## Activity
Nothing in the listing should differ in your copy; retype it all exactly.

## Exercise inputs
+++++

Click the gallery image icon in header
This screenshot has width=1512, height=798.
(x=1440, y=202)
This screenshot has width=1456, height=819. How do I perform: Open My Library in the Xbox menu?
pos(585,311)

+++++

## Your response
Click the gallery image icon in header
This screenshot has width=1512, height=798.
(x=1440, y=202)
This screenshot has width=1456, height=819. How do I perform: Open My Library in the Xbox menu?
pos(585,311)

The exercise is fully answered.